[Extracted text Boundary: Start]
Hormel has enjoyed rising sales and profits in the year to date. However, analysts believe the company needs to make more deals to hit its long-term targets. Hormel has been investing in building a broader business through acquisitions and looked to add value to its pork business through innovation but some industry watchers believe M&A is needed to boost its growth prospects.

“Hormel generates much of its profits from mature categories with limited organic growth prospects, so we believe management will need acquisitions if it is to reach its long-term targets of 5% sales and 10% earnings growth,” Morningstar analyst Liang Feng wrote last month.

Analysts were keen to hear more about Hormel’s plans for CytoSport. Jeffrey Ettinger, Hormel’s chairman, president and CEO, said the company had been asked in the wake of the deal what “Hormel brings to the party when it comes to the acquisition”.

He said: “We have knowledge of manufacturing and of the category, that perhaps has been overlooked a little bit, I mean our Specialty Foods group is a less branded group, and so sometimes doesn’t get talked about quite as much, but we’ve been manufacturing both powdered and ready-to-drink protein items for over ten years with our Century Foods business unit that’s under Specialty Foods. This was a great opportunity to bring a branded catalyst for that group to build apply that knowledge, the way we do in the rest of our companies to a branded item.”

Ettinger said Hormel could improve CytoSport’s distribution and boost the company’s recent performance through NPD. The Hormel boss claimed CytoSport had admitted it had lost focus while the business was being sold.

“We feel we’re going to be able to bring deeper sales and category management skills to the largest market for this product line, which is the food, drug and mass market where we sell so many of our other items,” Ettinger said.
[Extracted text Boundary: End]
* _What to do_
1. In the Hormel passage, how long has Hormel been making powdered and ready-to-drink protein items?
2. Decide whether each statement agrees with the Hormel passage, answering yes or no and quoting the words that settle it:
(a) Liang Feng named long-term targets of 5% sales growth and 10% earnings growth.
(b) Ettinger described the Specialty Foods group as a heavily branded group.
(c) According to Ettinger, CytoSport admitted it had lost focus while the business was being sold.
3. Extend the Hormel passage by writing what comes after its final quotation from Ettinger.
The stored rows are separate material with no connection to the Hormel passage.
[Dataset records Boundary: Start]
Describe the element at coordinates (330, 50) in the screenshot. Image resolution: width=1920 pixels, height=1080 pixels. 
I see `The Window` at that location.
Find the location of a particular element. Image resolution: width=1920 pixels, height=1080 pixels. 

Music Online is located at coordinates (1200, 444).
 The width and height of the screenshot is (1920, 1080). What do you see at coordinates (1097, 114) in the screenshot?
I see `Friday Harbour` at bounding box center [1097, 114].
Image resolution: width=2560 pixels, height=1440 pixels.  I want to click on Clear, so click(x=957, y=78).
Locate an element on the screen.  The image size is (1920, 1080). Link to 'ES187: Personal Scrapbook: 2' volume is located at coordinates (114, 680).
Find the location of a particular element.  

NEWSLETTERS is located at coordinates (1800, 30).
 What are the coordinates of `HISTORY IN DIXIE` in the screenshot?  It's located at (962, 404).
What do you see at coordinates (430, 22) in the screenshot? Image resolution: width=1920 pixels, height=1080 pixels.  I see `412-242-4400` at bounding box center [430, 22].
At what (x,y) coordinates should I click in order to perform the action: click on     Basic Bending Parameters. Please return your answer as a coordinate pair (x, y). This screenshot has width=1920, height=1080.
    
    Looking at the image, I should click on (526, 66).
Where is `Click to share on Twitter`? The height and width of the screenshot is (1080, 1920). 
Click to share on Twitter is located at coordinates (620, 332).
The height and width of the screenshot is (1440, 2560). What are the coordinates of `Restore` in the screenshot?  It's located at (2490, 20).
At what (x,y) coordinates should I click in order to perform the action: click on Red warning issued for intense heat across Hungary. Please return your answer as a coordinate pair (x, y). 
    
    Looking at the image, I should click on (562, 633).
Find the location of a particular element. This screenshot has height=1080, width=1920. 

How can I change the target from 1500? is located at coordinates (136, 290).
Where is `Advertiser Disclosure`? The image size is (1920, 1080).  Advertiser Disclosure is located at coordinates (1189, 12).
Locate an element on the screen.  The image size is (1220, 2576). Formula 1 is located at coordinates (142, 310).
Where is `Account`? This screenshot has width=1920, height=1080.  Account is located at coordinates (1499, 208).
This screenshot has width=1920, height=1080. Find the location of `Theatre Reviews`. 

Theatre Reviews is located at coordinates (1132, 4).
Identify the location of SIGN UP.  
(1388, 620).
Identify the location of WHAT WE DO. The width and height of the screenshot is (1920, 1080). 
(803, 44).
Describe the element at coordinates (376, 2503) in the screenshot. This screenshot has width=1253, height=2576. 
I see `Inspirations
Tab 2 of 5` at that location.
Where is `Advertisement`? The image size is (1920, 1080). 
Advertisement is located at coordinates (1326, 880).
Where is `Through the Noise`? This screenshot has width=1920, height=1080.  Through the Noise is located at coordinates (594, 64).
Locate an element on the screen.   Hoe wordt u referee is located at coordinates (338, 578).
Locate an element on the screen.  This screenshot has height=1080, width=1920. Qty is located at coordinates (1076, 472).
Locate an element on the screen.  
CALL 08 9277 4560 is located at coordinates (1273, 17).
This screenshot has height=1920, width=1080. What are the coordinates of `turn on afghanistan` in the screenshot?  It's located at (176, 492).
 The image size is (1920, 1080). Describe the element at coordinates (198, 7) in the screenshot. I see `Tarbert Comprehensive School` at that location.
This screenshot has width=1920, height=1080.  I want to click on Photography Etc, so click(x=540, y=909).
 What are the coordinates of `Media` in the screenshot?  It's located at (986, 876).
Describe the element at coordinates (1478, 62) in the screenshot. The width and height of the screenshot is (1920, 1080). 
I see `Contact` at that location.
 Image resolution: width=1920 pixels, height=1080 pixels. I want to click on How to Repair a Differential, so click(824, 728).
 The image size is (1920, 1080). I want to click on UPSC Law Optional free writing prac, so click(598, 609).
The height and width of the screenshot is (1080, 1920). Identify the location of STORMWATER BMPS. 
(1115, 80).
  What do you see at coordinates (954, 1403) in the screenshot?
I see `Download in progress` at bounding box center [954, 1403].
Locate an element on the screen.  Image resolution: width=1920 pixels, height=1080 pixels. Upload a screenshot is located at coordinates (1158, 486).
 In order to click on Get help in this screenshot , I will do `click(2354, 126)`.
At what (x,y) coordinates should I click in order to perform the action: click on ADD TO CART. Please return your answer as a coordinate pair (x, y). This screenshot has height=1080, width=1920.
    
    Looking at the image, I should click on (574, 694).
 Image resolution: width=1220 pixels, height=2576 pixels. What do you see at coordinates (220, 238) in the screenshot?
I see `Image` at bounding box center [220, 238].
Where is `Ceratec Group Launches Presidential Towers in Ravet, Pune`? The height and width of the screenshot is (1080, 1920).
[Dataset records Boundary: End]
* _Answers to this exercise_
1. For over ten years, through its Century Foods business unit under Specialty Foods.

2.
(a) Yes: "long-term targets of 5% sales and 10% earnings growth"
(b) No: "our Specialty Foods group is a less branded group"
(c) Yes: "CytoSport had admitted it had lost focus while the business was being sold"

3.
“We also feel our innovation track record bodes well in terms of coming up with great new items that would fit under this brand. We’re very early on; the category growth that we’re looking at is still very significant. Our feeling and even the prior management kind of conceded to us there was prior a little bit of lack of focus as they were in the sale process … and so their share has not quite kept up with all the category growth, but notwithstanding that, I mean it still grew in terms of both the ready-to-drink components … so it should be a great growth catalyst for Hormel going forward.”

Strategically, Ettinger said central to the CytoSport acquisition was to further tailor Hormel’s business towards more convenient products, in tune with consumer trends in the US. 

“We … had identified that we really thought we needed to provide more on the go offerings, and so hence our innovation with Rev, that was a big motivator frankly behind the Muscle Milk acquisition was that – people are viewing those items in many cases as meal replacements, consumed on-the-go. And so again we are looking in most cases for leading share brands that we can drive with our marketing and hopefully operate on an efficient basis.”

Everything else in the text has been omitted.